YOUR GOAL – Scale the entries from the line containing "Where should I click to: Tap" up to and including the line containing "click(467, 338)", rewriting every line with the requests unchanged and each click coordinate in the answers multiplied by 0.35 and rounded to a whole number, halves up. Return only those lines.

[Stored dataset items]

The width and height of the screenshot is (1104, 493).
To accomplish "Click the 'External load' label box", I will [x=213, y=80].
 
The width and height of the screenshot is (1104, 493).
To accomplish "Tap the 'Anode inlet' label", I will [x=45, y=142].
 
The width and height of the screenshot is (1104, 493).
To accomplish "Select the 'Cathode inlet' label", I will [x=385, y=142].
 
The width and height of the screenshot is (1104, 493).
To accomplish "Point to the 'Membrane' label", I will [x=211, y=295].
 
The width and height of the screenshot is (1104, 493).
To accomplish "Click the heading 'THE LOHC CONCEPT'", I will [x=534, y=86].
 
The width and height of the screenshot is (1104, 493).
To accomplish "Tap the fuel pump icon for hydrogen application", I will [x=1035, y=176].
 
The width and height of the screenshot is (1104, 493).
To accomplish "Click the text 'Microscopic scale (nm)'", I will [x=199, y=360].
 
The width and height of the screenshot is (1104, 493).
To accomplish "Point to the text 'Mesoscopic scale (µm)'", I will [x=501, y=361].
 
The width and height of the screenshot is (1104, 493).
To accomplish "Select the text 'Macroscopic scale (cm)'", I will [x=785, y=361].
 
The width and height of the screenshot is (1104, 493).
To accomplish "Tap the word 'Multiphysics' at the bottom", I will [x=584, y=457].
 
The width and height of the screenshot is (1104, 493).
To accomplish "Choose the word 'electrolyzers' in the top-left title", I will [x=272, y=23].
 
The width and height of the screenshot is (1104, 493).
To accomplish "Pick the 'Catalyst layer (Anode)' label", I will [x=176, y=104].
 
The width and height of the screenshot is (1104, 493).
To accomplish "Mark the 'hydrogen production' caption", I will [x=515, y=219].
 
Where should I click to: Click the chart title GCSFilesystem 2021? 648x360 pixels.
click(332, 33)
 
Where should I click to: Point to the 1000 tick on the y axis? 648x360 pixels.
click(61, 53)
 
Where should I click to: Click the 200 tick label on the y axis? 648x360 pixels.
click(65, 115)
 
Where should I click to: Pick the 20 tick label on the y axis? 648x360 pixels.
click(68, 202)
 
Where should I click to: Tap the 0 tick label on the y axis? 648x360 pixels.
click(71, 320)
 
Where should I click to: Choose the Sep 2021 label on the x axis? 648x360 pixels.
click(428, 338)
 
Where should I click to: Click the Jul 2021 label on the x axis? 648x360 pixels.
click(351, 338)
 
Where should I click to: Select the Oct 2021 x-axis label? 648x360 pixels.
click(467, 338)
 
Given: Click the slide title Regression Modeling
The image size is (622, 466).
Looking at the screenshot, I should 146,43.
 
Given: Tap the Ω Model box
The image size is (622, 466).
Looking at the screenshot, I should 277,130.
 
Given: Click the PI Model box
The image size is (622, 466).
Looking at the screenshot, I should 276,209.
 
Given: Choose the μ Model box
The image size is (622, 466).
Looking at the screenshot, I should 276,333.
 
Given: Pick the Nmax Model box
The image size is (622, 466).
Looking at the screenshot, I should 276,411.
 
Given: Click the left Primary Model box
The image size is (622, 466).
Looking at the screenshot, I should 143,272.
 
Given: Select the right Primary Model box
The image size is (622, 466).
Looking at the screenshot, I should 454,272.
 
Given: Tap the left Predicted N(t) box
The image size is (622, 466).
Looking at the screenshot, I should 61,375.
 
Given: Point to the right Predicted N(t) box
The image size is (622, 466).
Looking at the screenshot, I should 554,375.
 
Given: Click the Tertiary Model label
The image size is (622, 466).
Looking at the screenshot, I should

SOLVED PROBLEM –
Where should I click to: Tap the 0 tick label on the y axis? 648x360 pixels.
click(25, 112)
 
Where should I click to: Choose the Sep 2021 label on the x axis? 648x360 pixels.
click(150, 118)
 
Where should I click to: Click the Jul 2021 label on the x axis? 648x360 pixels.
click(123, 118)
 
Where should I click to: Select the Oct 2021 x-axis label? 648x360 pixels.
click(163, 118)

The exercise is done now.